TASK DIRECTIONS -
Start at the top and transcribe every record through the final line exactly.

Dataset items:
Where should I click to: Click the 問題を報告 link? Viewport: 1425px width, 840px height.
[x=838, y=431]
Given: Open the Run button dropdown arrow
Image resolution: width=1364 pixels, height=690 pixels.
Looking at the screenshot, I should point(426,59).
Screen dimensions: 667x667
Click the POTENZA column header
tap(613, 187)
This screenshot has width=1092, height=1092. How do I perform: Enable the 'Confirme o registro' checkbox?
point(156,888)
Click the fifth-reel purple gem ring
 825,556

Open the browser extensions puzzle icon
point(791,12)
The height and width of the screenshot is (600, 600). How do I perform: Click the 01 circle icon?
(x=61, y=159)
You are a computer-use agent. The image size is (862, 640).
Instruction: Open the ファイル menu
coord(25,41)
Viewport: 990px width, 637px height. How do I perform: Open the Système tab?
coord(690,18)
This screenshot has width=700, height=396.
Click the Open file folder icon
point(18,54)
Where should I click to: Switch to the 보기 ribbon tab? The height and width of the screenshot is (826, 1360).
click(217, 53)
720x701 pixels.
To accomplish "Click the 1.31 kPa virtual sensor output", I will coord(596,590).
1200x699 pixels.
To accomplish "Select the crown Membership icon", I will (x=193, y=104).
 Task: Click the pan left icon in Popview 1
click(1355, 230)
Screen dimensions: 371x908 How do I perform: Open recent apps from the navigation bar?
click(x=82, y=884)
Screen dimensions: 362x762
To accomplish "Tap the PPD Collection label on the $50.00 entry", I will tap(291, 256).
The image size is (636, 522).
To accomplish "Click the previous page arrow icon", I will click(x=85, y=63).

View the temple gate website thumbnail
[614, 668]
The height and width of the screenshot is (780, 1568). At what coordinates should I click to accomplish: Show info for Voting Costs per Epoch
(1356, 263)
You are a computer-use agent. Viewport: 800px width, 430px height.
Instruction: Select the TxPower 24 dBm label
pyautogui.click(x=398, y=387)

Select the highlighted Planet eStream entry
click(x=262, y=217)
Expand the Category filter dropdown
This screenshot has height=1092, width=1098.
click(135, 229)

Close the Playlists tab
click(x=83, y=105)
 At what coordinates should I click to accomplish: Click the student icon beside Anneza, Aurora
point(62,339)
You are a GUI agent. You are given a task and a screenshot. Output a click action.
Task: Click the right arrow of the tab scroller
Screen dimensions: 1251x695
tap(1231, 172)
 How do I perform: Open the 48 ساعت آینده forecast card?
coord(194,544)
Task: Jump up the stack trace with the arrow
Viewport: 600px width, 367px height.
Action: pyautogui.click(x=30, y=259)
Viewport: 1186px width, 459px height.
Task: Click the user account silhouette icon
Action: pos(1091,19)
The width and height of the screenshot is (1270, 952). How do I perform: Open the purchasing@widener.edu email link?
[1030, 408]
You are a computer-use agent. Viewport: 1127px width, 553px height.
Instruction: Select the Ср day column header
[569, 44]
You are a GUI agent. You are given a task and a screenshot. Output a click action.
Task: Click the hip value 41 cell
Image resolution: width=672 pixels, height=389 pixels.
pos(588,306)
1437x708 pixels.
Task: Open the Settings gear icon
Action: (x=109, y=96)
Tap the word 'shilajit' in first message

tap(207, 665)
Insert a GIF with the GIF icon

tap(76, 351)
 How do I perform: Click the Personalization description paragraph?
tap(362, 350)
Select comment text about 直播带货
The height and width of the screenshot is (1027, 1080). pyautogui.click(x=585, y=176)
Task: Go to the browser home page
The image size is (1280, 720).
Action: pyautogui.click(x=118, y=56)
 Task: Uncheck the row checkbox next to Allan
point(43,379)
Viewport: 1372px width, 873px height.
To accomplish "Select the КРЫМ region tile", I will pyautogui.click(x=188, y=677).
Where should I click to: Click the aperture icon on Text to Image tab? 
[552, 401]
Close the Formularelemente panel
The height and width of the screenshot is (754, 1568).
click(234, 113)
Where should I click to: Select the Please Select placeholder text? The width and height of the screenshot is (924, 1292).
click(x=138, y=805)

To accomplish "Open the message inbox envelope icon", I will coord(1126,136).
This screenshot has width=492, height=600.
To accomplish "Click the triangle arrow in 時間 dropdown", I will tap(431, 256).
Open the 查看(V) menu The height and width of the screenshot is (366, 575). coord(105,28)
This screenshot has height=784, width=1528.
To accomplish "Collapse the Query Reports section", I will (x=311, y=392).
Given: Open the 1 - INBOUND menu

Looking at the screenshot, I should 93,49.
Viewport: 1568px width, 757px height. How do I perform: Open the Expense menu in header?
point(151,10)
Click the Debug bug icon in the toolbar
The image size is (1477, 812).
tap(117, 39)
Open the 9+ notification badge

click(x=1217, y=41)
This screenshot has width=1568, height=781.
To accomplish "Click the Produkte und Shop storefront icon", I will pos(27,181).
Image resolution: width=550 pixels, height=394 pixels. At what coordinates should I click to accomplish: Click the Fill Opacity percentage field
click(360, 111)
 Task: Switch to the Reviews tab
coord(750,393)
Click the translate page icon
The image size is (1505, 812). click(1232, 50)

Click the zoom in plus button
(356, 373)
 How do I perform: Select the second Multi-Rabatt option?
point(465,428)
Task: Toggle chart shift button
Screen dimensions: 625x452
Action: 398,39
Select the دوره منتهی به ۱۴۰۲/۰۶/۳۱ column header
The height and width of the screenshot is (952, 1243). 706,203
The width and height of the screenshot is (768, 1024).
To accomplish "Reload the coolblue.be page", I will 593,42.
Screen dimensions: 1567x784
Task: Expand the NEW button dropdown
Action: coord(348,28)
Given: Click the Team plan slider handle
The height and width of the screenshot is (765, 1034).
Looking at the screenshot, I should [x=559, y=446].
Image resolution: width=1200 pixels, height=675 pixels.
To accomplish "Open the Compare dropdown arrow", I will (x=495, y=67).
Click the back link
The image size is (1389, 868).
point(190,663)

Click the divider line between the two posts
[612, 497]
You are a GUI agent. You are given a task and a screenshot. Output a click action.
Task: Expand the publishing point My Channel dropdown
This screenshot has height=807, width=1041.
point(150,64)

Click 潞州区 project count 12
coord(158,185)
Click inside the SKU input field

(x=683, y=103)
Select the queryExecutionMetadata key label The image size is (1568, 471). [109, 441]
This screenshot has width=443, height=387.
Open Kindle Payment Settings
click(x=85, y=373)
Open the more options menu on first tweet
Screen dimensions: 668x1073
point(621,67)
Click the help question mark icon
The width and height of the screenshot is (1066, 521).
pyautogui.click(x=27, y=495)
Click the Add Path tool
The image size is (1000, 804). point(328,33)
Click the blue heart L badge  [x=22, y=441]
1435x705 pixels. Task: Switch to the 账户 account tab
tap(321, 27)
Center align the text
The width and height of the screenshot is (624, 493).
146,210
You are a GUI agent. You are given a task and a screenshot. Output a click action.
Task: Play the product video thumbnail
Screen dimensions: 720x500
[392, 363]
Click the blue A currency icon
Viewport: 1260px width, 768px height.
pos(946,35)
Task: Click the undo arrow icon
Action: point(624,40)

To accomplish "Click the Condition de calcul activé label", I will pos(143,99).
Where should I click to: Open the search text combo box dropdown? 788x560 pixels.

ANSWER TO THIS TASK -
Where should I click to: Click the 問題を報告 link? Viewport: 1425px width, 840px height.
[x=838, y=431]
Given: Open the Run button dropdown arrow
Image resolution: width=1364 pixels, height=690 pixels.
Looking at the screenshot, I should point(426,59).
Screen dimensions: 667x667
Click the POTENZA column header
tap(613, 187)
This screenshot has width=1092, height=1092. How do I perform: Enable the 'Confirme o registro' checkbox?
point(156,888)
Click the fifth-reel purple gem ring
 825,556

Open the browser extensions puzzle icon
point(791,12)
The height and width of the screenshot is (600, 600). How do I perform: Click the 01 circle icon?
(x=61, y=159)
You are a computer-use agent. The image size is (862, 640).
Instruction: Open the ファイル menu
coord(25,41)
Viewport: 990px width, 637px height. How do I perform: Open the Système tab?
coord(690,18)
This screenshot has width=700, height=396.
Click the Open file folder icon
point(18,54)
Where should I click to: Switch to the 보기 ribbon tab? The height and width of the screenshot is (826, 1360).
click(217, 53)
720x701 pixels.
To accomplish "Click the 1.31 kPa virtual sensor output", I will coord(596,590).
1200x699 pixels.
To accomplish "Select the crown Membership icon", I will (x=193, y=104).
 Task: Click the pan left icon in Popview 1
click(1355, 230)
Screen dimensions: 371x908 How do I perform: Open recent apps from the navigation bar?
click(x=82, y=884)
Screen dimensions: 362x762
To accomplish "Tap the PPD Collection label on the $50.00 entry", I will tap(291, 256).
The image size is (636, 522).
To accomplish "Click the previous page arrow icon", I will click(x=85, y=63).

View the temple gate website thumbnail
[614, 668]
The height and width of the screenshot is (780, 1568). At what coordinates should I click to accomplish: Show info for Voting Costs per Epoch
(1356, 263)
You are a computer-use agent. Viewport: 800px width, 430px height.
Instruction: Select the TxPower 24 dBm label
pyautogui.click(x=398, y=387)

Select the highlighted Planet eStream entry
click(x=262, y=217)
Expand the Category filter dropdown
This screenshot has height=1092, width=1098.
click(135, 229)

Close the Playlists tab
click(x=83, y=105)
 At what coordinates should I click to accomplish: Click the student icon beside Anneza, Aurora
point(62,339)
You are a GUI agent. You are given a task and a screenshot. Output a click action.
Task: Click the right arrow of the tab scroller
Screen dimensions: 1251x695
tap(1231, 172)
 How do I perform: Open the 48 ساعت آینده forecast card?
coord(194,544)
Task: Jump up the stack trace with the arrow
Viewport: 600px width, 367px height.
Action: pyautogui.click(x=30, y=259)
Viewport: 1186px width, 459px height.
Task: Click the user account silhouette icon
Action: pos(1091,19)
The width and height of the screenshot is (1270, 952). How do I perform: Open the purchasing@widener.edu email link?
[1030, 408]
You are a computer-use agent. Viewport: 1127px width, 553px height.
Instruction: Select the Ср day column header
[569, 44]
You are a GUI agent. You are given a task and a screenshot. Output a click action.
Task: Click the hip value 41 cell
Image resolution: width=672 pixels, height=389 pixels.
pos(588,306)
1437x708 pixels.
Task: Open the Settings gear icon
Action: (x=109, y=96)
Tap the word 'shilajit' in first message

tap(207, 665)
Insert a GIF with the GIF icon

tap(76, 351)
 How do I perform: Click the Personalization description paragraph?
tap(362, 350)
Select comment text about 直播带货
The height and width of the screenshot is (1027, 1080). pyautogui.click(x=585, y=176)
Task: Go to the browser home page
The image size is (1280, 720).
Action: pyautogui.click(x=118, y=56)
 Task: Uncheck the row checkbox next to Allan
point(43,379)
Viewport: 1372px width, 873px height.
To accomplish "Select the КРЫМ region tile", I will pyautogui.click(x=188, y=677).
Where should I click to: Click the aperture icon on Text to Image tab? 
[552, 401]
Close the Formularelemente panel
The height and width of the screenshot is (754, 1568).
click(234, 113)
Where should I click to: Select the Please Select placeholder text? The width and height of the screenshot is (924, 1292).
click(x=138, y=805)

To accomplish "Open the message inbox envelope icon", I will coord(1126,136).
This screenshot has width=492, height=600.
To accomplish "Click the triangle arrow in 時間 dropdown", I will tap(431, 256).
Open the 查看(V) menu The height and width of the screenshot is (366, 575). coord(105,28)
This screenshot has height=784, width=1528.
To accomplish "Collapse the Query Reports section", I will (x=311, y=392).
Given: Open the 1 - INBOUND menu

Looking at the screenshot, I should 93,49.
Viewport: 1568px width, 757px height. How do I perform: Open the Expense menu in header?
point(151,10)
Click the Debug bug icon in the toolbar
The image size is (1477, 812).
tap(117, 39)
Open the 9+ notification badge

click(x=1217, y=41)
This screenshot has width=1568, height=781.
To accomplish "Click the Produkte und Shop storefront icon", I will pos(27,181).
Image resolution: width=550 pixels, height=394 pixels. At what coordinates should I click to accomplish: Click the Fill Opacity percentage field
click(360, 111)
 Task: Switch to the Reviews tab
coord(750,393)
Click the translate page icon
The image size is (1505, 812). click(1232, 50)

Click the zoom in plus button
(356, 373)
 How do I perform: Select the second Multi-Rabatt option?
point(465,428)
Task: Toggle chart shift button
Screen dimensions: 625x452
Action: 398,39
Select the دوره منتهی به ۱۴۰۲/۰۶/۳۱ column header
The height and width of the screenshot is (952, 1243). 706,203
The width and height of the screenshot is (768, 1024).
To accomplish "Reload the coolblue.be page", I will 593,42.
Screen dimensions: 1567x784
Task: Expand the NEW button dropdown
Action: coord(348,28)
Given: Click the Team plan slider handle
The height and width of the screenshot is (765, 1034).
Looking at the screenshot, I should [x=559, y=446].
Image resolution: width=1200 pixels, height=675 pixels.
To accomplish "Open the Compare dropdown arrow", I will (x=495, y=67).
Click the back link
The image size is (1389, 868).
point(190,663)

Click the divider line between the two posts
[612, 497]
You are a GUI agent. You are given a task and a screenshot. Output a click action.
Task: Expand the publishing point My Channel dropdown
This screenshot has height=807, width=1041.
point(150,64)

Click 潞州区 project count 12
coord(158,185)
Click inside the SKU input field

(x=683, y=103)
Select the queryExecutionMetadata key label The image size is (1568, 471). [109, 441]
This screenshot has width=443, height=387.
Open Kindle Payment Settings
click(x=85, y=373)
Open the more options menu on first tweet
Screen dimensions: 668x1073
point(621,67)
Click the help question mark icon
The width and height of the screenshot is (1066, 521).
pyautogui.click(x=27, y=495)
Click the Add Path tool
The image size is (1000, 804). point(328,33)
Click the blue heart L badge  [x=22, y=441]
1435x705 pixels. Task: Switch to the 账户 account tab
tap(321, 27)
Center align the text
The width and height of the screenshot is (624, 493).
146,210
You are a GUI agent. You are given a task and a screenshot. Output a click action.
Task: Play the product video thumbnail
Screen dimensions: 720x500
[392, 363]
Click the blue A currency icon
Viewport: 1260px width, 768px height.
pos(946,35)
Task: Click the undo arrow icon
Action: point(624,40)

To accomplish "Click the Condition de calcul activé label", I will pos(143,99).
Where should I click to: Open the search text combo box dropdown? 788x560 pixels.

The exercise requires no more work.